**Selection:**
When the prophet Isaiah and the poet David speak of the ground of the spirit with their masculine daring, boldness and cutting edge intention, they say things no one would dare to say. In this they depict the ultimate daring of Messiah, who exceeds them in audacity. The masculine penetrating audacious speaking of the prophets, copied by Milton and Blake is in direct opposition to all the spiritual wisdom offered in the (feminine) occult creeds to which they likewise are tempted to submit. He commands the sea,  tells them, "you give them to eat," nothing but audacious, and this  to Paul,  "we sit together with him in heavenly places," and Peter, "rise up and walk." It is the audacity of the Exodus, "both horse and rider he has cast into the sea," the judgment of Balaam, obviated for a time, the OT equivalent  of  NT Saul suborning the faith of the first believers in these creeds, whose outcome is seduction and magic. It is the entire speaking of Yeshua, active and penetrating, saying Bereshith barah Elohim as audacity itself. In short, this masculine speaking is the opposite of its imitations and subversions catcalled in the onus of the desert religions: Jew, Christian, Muslim, but not Babylonian and pagan, a contrast of truth against the world that styles an ultimate conflict misunderstood in every way, so that you have to turn to Hieronymus Bosch to see the world being understood as the path of indulgence and sensuality and the enemy.  Masculine and Monotheism, Freud did not write, but a hundred others have. Of course Freud like Yeats had the Steinach operation to make his erectile performance Man up!

**Material:**
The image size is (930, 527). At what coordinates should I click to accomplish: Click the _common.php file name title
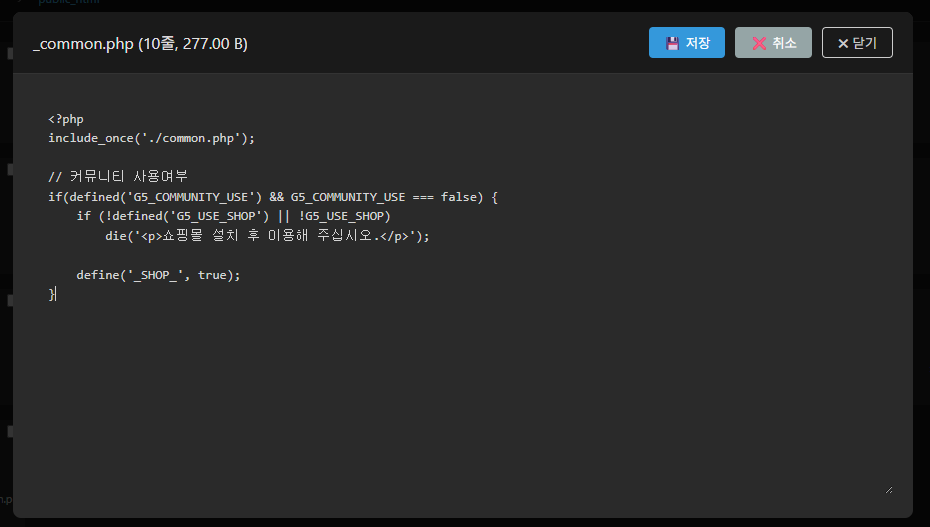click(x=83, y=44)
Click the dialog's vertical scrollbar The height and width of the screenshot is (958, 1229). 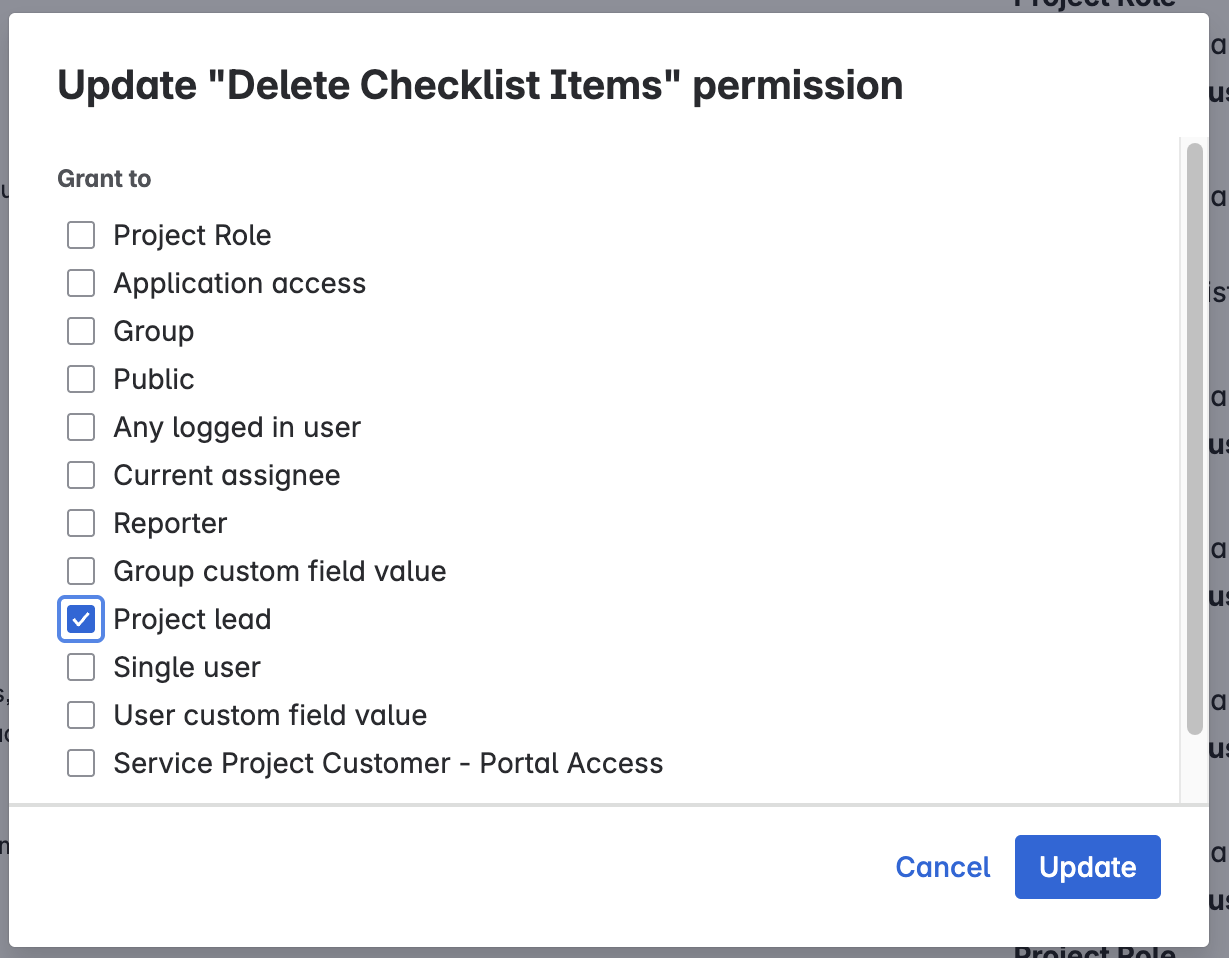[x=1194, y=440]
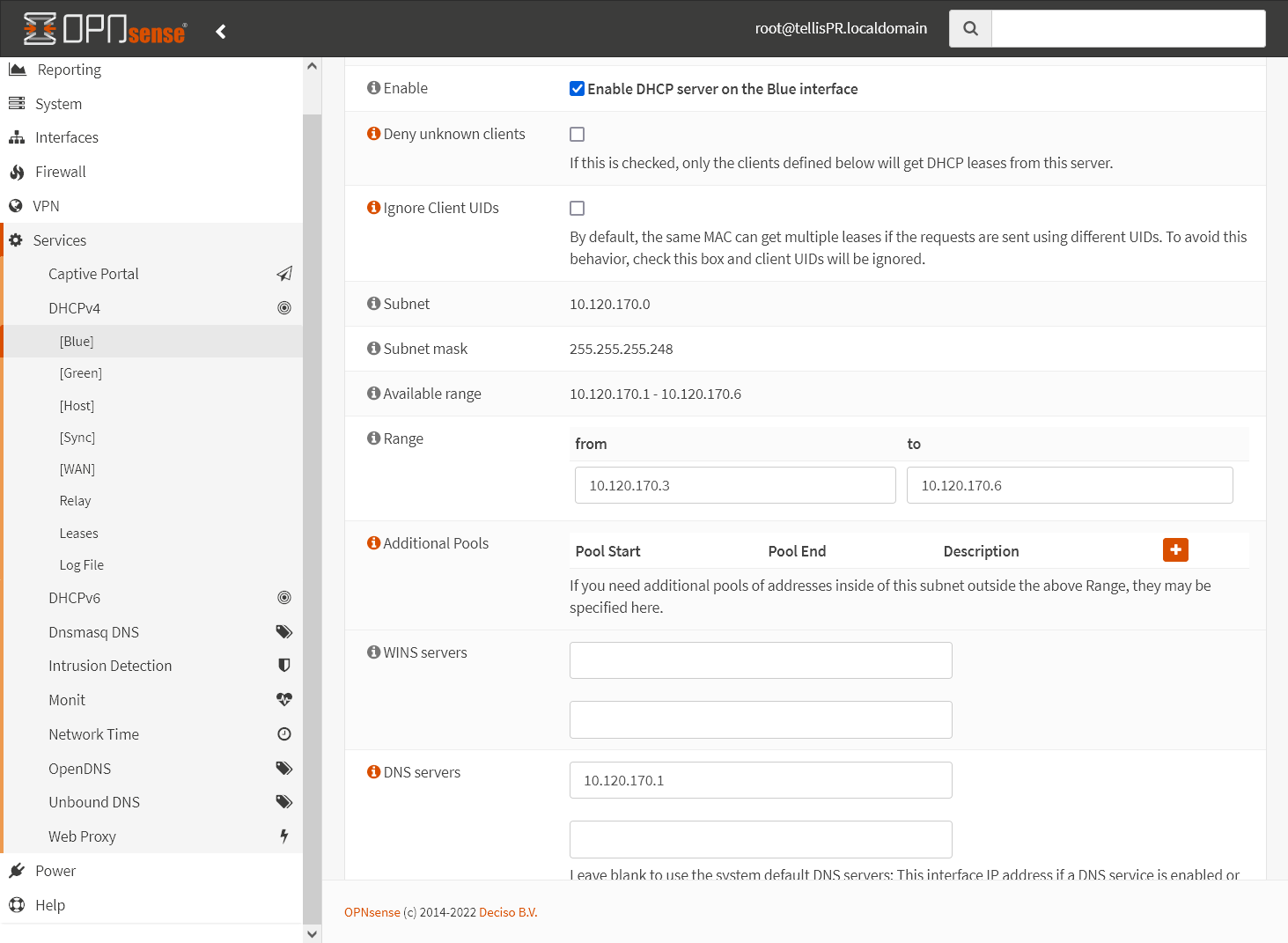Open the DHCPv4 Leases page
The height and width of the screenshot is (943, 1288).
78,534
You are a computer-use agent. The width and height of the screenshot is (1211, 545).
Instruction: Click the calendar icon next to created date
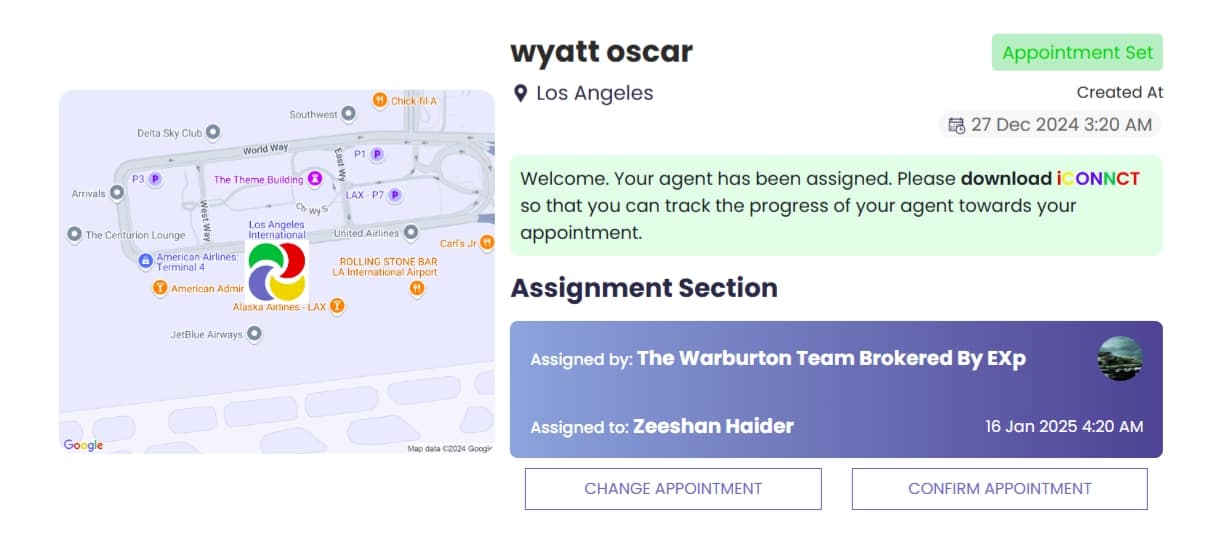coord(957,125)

**To be done:** Please carry on the passage about the prophets' masculine audacity from its last sentence onward.

**Output for this task:**
 The occult origins of fiction, philosophy, fantasy and science fiction  in all the university faculty clubs and writers cliques makes the search for the spirit a means of social control encouraging the feminine, but not masculine direct apprehension. But it is ever and always our desire to see face to face. There is no better lament for the lack of this than in the great critic and fellow of this love than Geoffrey Hartman, who himself overcame the residue of the holocaust. He writes movingly of his longing unattained. But apart of his sincere honesty in this confession, many others who have not seen have pretended to in the many egregori societies of the Golden Dawn sprung up. Therein the occult imitates the real prophetic by inversion so Isaiah would comment on Yeats' heavy involvement in this by saying, "those who pursue their own imaginations...who sit among the graves and spend their nights keeping secret vigil...who spread a table for Fortune and fill bowls of mixed wine for Destiny...are too sacred" (Isaiah 65). Paul on Mars Hill says "People of Athens! I see that in every way you are very religious" (Acts 17.22). Being too sacred means attributing metaphysical origins to acts by foretelling an imputed result were that action to occur, i.e., divination. That there may be acts not sacred enough is a possibility, but too sacred means a subversion of the human will by its passivity and hence abrogates responsibility for choices.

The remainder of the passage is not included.